*Instruction*. Swap "Tap" for "Press" in the data stretch from the line containing "Where should I click to: Tap the Pelican" through the line containing "(x=283, y=615)", leaving everything else unchanged. Write out only those lines.

*Supplied information*.
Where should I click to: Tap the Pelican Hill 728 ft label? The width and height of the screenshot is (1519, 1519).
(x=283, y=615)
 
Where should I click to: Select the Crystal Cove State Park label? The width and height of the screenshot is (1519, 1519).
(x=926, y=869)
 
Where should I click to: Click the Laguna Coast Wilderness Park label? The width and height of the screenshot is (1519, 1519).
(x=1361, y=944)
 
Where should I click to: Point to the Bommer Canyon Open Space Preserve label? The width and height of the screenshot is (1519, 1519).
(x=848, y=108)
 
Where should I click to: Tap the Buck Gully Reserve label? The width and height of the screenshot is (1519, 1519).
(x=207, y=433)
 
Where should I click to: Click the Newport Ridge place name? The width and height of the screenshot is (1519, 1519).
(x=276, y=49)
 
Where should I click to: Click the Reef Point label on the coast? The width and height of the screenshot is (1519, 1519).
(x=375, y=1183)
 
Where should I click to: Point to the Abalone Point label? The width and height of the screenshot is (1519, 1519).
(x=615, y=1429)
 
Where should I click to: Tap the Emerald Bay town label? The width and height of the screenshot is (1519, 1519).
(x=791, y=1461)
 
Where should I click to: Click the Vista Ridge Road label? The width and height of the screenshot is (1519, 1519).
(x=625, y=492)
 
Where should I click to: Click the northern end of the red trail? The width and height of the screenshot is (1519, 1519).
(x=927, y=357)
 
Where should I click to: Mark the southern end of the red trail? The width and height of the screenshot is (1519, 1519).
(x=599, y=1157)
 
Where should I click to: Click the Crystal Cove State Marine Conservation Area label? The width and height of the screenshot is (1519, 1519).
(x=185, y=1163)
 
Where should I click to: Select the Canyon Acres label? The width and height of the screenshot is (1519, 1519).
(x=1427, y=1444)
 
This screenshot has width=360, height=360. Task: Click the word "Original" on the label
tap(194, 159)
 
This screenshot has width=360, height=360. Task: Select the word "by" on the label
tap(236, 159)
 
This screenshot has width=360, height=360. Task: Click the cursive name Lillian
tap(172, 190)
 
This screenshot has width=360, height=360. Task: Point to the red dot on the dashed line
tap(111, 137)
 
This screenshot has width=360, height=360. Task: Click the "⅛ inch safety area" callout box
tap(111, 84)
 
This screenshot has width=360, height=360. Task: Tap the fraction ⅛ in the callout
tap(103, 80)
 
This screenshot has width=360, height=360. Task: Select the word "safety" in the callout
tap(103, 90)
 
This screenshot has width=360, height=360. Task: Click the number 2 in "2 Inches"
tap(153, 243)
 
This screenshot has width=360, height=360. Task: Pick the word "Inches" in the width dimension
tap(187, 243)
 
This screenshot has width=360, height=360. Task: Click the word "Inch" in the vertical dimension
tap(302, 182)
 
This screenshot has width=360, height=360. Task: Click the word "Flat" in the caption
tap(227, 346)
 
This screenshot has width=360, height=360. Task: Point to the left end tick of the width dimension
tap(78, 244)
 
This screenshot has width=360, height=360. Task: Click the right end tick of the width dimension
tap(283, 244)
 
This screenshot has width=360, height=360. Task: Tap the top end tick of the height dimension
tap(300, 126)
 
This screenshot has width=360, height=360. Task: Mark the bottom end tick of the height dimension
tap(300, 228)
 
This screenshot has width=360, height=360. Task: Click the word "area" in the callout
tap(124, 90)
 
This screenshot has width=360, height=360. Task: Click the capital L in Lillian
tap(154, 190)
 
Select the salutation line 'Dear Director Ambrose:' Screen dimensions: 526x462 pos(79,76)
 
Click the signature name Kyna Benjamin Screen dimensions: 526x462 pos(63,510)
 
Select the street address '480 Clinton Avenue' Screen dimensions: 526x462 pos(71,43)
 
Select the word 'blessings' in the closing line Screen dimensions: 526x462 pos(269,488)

---

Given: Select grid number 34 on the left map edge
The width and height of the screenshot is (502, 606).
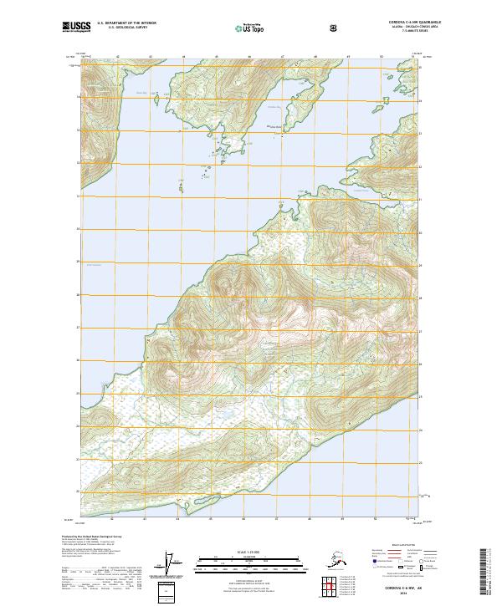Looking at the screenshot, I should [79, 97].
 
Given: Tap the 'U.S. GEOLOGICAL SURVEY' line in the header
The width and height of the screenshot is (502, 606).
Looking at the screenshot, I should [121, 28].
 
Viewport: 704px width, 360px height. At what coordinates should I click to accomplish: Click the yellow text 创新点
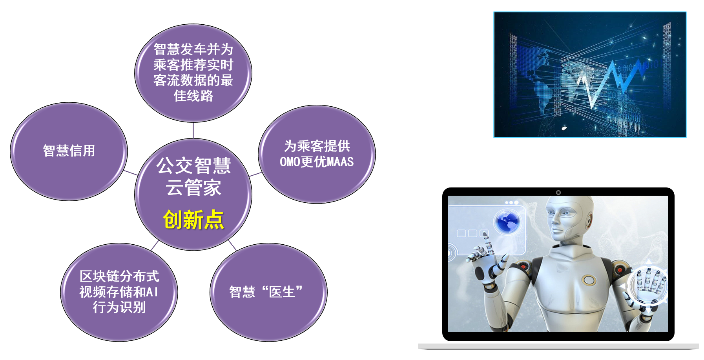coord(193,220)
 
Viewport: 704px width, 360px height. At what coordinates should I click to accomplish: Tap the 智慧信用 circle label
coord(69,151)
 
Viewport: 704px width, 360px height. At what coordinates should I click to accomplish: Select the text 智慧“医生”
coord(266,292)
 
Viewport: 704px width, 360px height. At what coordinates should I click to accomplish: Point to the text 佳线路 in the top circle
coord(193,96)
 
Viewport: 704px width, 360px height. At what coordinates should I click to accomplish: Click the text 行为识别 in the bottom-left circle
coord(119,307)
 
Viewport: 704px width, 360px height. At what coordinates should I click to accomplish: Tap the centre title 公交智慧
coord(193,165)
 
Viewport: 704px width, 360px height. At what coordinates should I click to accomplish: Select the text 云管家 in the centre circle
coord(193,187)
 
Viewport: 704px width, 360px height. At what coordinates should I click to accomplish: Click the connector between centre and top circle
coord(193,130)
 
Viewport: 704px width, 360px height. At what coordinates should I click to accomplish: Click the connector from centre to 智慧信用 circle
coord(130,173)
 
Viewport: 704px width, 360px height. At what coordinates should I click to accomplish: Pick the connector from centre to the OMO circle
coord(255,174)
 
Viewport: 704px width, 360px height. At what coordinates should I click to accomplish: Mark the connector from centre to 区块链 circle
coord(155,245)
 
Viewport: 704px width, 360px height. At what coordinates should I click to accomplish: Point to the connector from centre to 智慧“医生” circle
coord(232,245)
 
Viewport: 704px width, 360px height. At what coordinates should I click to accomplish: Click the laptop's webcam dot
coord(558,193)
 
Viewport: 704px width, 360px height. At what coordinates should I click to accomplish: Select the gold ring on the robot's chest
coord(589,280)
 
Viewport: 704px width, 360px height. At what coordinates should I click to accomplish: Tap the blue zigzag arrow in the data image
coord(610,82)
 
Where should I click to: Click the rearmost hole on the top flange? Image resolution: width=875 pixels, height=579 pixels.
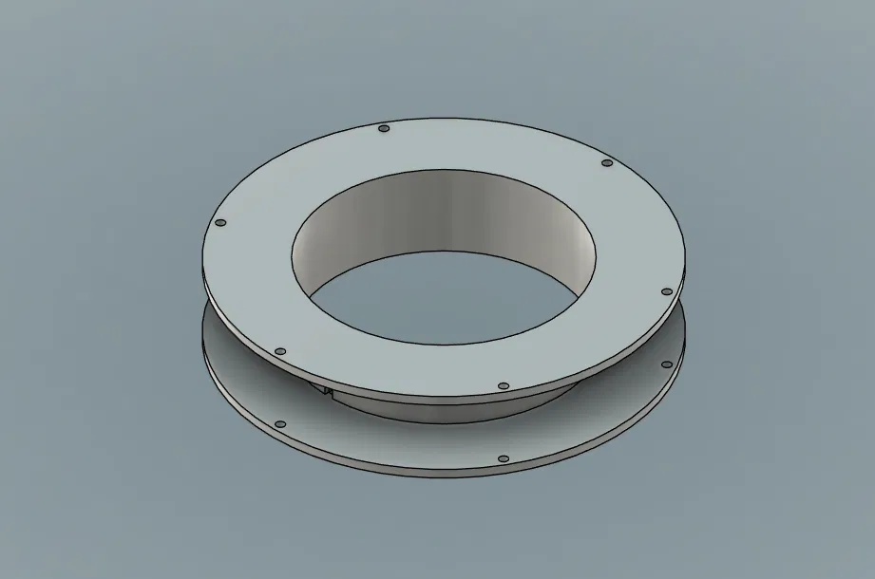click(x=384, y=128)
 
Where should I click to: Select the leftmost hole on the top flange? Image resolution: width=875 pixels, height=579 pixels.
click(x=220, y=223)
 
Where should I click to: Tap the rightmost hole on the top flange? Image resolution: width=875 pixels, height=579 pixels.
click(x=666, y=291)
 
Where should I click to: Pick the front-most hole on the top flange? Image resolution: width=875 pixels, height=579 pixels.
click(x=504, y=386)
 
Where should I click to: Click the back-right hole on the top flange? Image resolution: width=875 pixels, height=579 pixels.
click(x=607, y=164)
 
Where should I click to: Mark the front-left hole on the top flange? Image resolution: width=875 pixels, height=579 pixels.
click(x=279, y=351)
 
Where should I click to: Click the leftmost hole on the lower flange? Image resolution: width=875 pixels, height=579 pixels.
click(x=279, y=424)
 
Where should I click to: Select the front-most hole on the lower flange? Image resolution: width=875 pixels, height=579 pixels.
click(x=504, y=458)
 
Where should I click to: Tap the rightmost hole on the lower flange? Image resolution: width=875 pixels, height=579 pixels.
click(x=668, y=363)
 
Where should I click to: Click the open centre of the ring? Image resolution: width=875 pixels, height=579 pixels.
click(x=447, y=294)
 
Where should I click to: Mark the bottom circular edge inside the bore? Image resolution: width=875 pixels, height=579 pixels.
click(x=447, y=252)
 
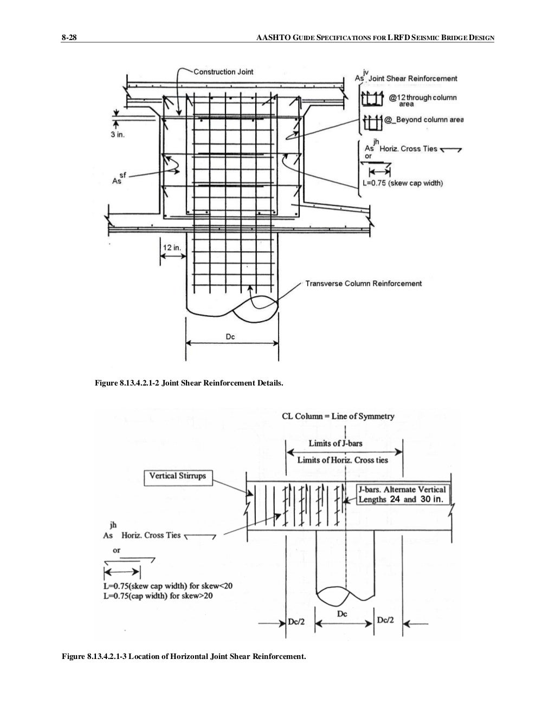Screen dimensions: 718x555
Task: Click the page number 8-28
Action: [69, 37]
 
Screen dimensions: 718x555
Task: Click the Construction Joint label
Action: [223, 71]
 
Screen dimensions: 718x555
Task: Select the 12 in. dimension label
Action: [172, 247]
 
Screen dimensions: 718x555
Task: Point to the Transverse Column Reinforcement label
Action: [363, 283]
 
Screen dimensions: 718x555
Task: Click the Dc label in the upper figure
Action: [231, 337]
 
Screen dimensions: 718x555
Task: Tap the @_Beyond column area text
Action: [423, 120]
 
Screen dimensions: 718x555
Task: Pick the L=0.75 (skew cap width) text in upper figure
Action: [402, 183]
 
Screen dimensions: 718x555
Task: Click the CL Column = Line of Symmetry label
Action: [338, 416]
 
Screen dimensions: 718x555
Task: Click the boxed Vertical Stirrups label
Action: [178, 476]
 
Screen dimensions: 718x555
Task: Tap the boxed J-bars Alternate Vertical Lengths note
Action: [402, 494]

*Correct response*.
Where should I click to: Press the Pelican Hill 728 ft label? The width and height of the screenshot is (1519, 1519).
(x=283, y=615)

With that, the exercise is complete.